Un des grands principes du christianisme est que Jésus était pleinement divin et pleinement humain. Si on n’est pas trop certains de pleinement comprendre comment tout çà pouvait fonctionner, plusieurs d’entre nous apprécient cette idée que Jésus était un humain; un homme qui a aimé, ri et eu de la peine. Notre messie est une personne approchable, l’un de nous à qui on peut s’identifier. Mais lorsqu’il semble manifester un côté humain un peu moins intéressant, on ne sait pas trop comment réagir. On ressent un petit malaise. On n’aime pas que Jésus fasse des erreurs ou ne dise pas les bonnes choses au bon moment. On veut qu’il soit un être humain parfait selon nos standards.
Tout ça rend le texte de ce soir difficile. Jésus et ses disciples étaient dans la région proche des villes de Tyr et Sidon, un territoire hors de la Galilée et qui n’est pas peuplé par des Juifs. Les Cananéens et les Galiléens étaient voisins, mais disons qu’ils n’étaient pas nécessairement les meilleurs amis. Imaginez la relation entre les Québécois et les Ontariens. Nos amis s’occupaient à leurs petites affaires lorsqu’une femme cananéenne interpelle Jésus en lui disant : « Maître, Fils de David, aie pitié de moi! Ma fille est tourmentée par un esprit mauvais, elle va très mal! »
Si nous sommes habitués au fait que les disciples voulaient toujours renvoyer les personnes qui semblaient importuner leur maître, la réponse de Jésus a de quoi nous surprendre. Essentiellement, il dit à la femme cananéenne : « Je voudrais bien t’aider, mais je dois m’occuper des brebis perdues du peuple d’Israël. Je ne peux pas négliger ma mission pour m’occuper de toi. Je suis occupé. Mon temps est limité. Je ne peux pas m’égarer de mon chemin. Je dois éviter les distractions et conserver mon focus sur les gens de mon peuple. » Mais la femme cananéenne n’était pas du genre à accepter une telle réponse. Elle revient à la charge. Elle implore Jésus. Elle le provoque. Elle lui rappelle qu’elle existe. Elle mérite son attention. Elle est tout aussi importante que les autres.
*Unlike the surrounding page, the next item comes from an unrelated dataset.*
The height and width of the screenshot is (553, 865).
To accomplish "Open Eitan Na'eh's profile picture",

Je suis trop occupé! Attendez encore un peu! Ce n’est pas le meilleur temps pour faire des changements! Réglons d’abord les cas de la pandémie et de la crise économique actuelle avant d’aborder un autre problème! Nous sommes toutes et tous remplis de bonnes intentions, mais trop souvent nous voulons procéder selon notre calendrier, nos normes ou notre niveau de confort. La conséquence de ce penchant est que nous développons des angles morts. Volontairement ou non, nous ne voyons pas la souffrance et le désespoir des gens parfois tout près de nous. Nous nous contentons de déclaration de principes qui ne veulent rien dire. Nous hiérarchisons ceux et celles qui méritent notre attention. Et lorsque les personnes des communautés LGBTQ2+, les militants de Black Lives Matters, les Autochtones ou les Cananéennes de notre monde viennent frapper à notre porte à un moment que nous n’avons pas choisi pour nous dire qu’il y a un problème et qu’il fait agir maintenant, qu’est-ce qu’on entend le plus souvent? Oh, non! Pas encore eux. Ils ne sont jamais satisfaits. Je ne suis pas raciste, mais…
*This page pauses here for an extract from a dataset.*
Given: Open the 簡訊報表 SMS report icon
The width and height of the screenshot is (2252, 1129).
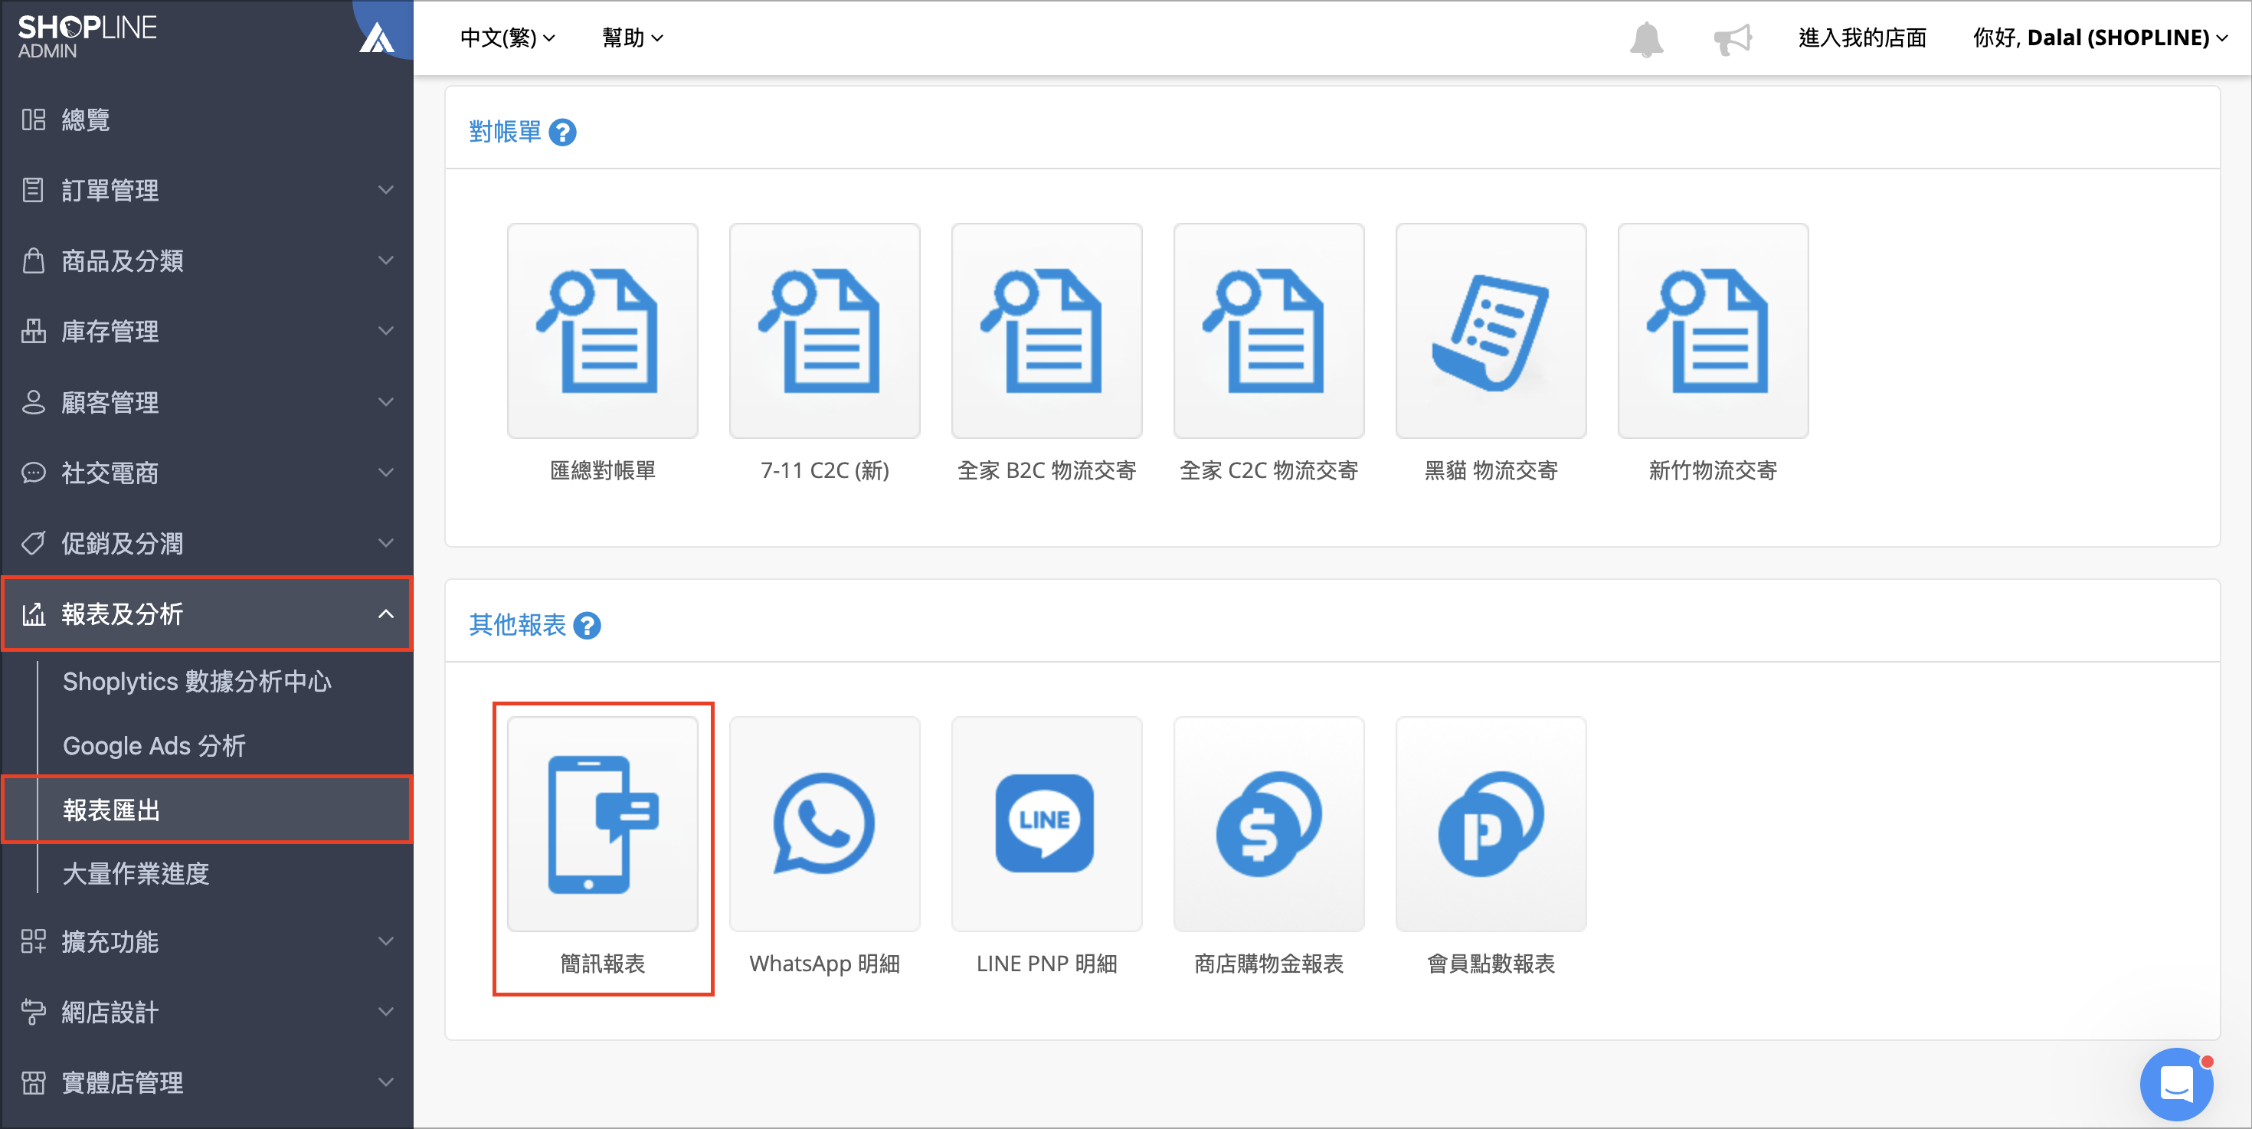Looking at the screenshot, I should pyautogui.click(x=602, y=824).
C’est tellement difficile de prendre réellement conscience de nos privilèges, de déconstruire les préjugés que l’on traine avec nous consciemment ou non et de comprendre que toutes et tous ne jouissent pas des mêmes avantages dans la vie. Par sa détermination, la femme cananéenne rappelle à Jésus de vivre dans un esprit d’abondance. Son réservoir de compassion et d’amour n’est pas limité. De la même façon, nous sommes tous et toutes appelés à être plus attentifs aux conditions de vie de celles et ceux qui sont trop souvent invisibles dans nos sociétés, à élargir nos horizons et à abattre les barrières qui nous séparent. Nous sommes mis au défi d’inclure au lieu d’exclure. Nous sommes invités à découvrir que d’accorder plus droits et de privilèges à autrui ne nous enlève strictement rien. Nous sommes amenés à nous souvenir qu’aucune croissance n’est possible sans admettre honnêtement nos erreurs et tenter d’apprendre d’elles.
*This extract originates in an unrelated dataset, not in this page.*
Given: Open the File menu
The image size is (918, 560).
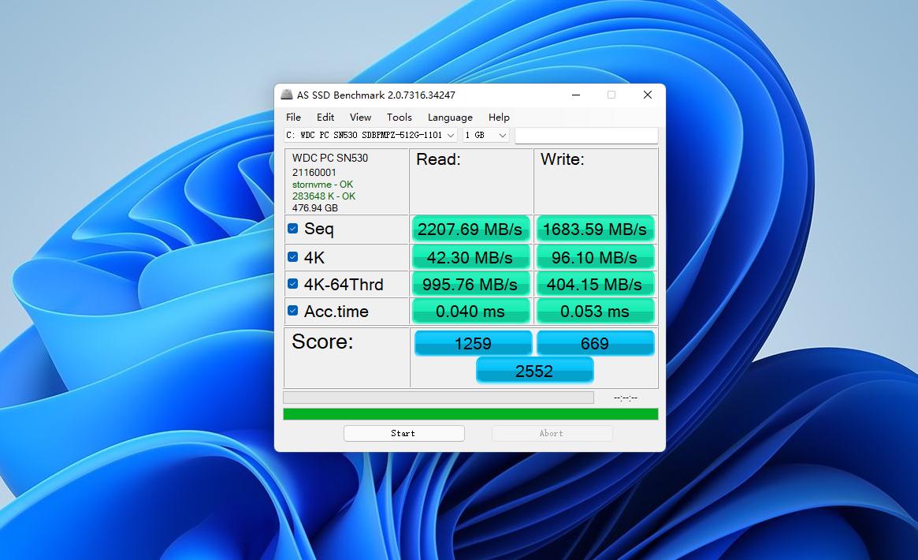Looking at the screenshot, I should tap(293, 117).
Le texte de ce soir nous confronte encore une fois aux divisions purement artificielles créées par les êtres humains. Nous pouvons faire semblant de ne pas les voir. Nous pouvons les ignorer. Nous pouvons même répéter clichés et stéréotypes véhiculés un peu partout dans notre société. Ou nous pouvons suivre l’exemple de Jésus qui malgré son erreur, a été capable d’écouter, d’apprendre et de grandir. Nous pouvons tous et toutes changer comme Jésus a été capable de le faire, même durant une de ces mauvaises journées. Amen.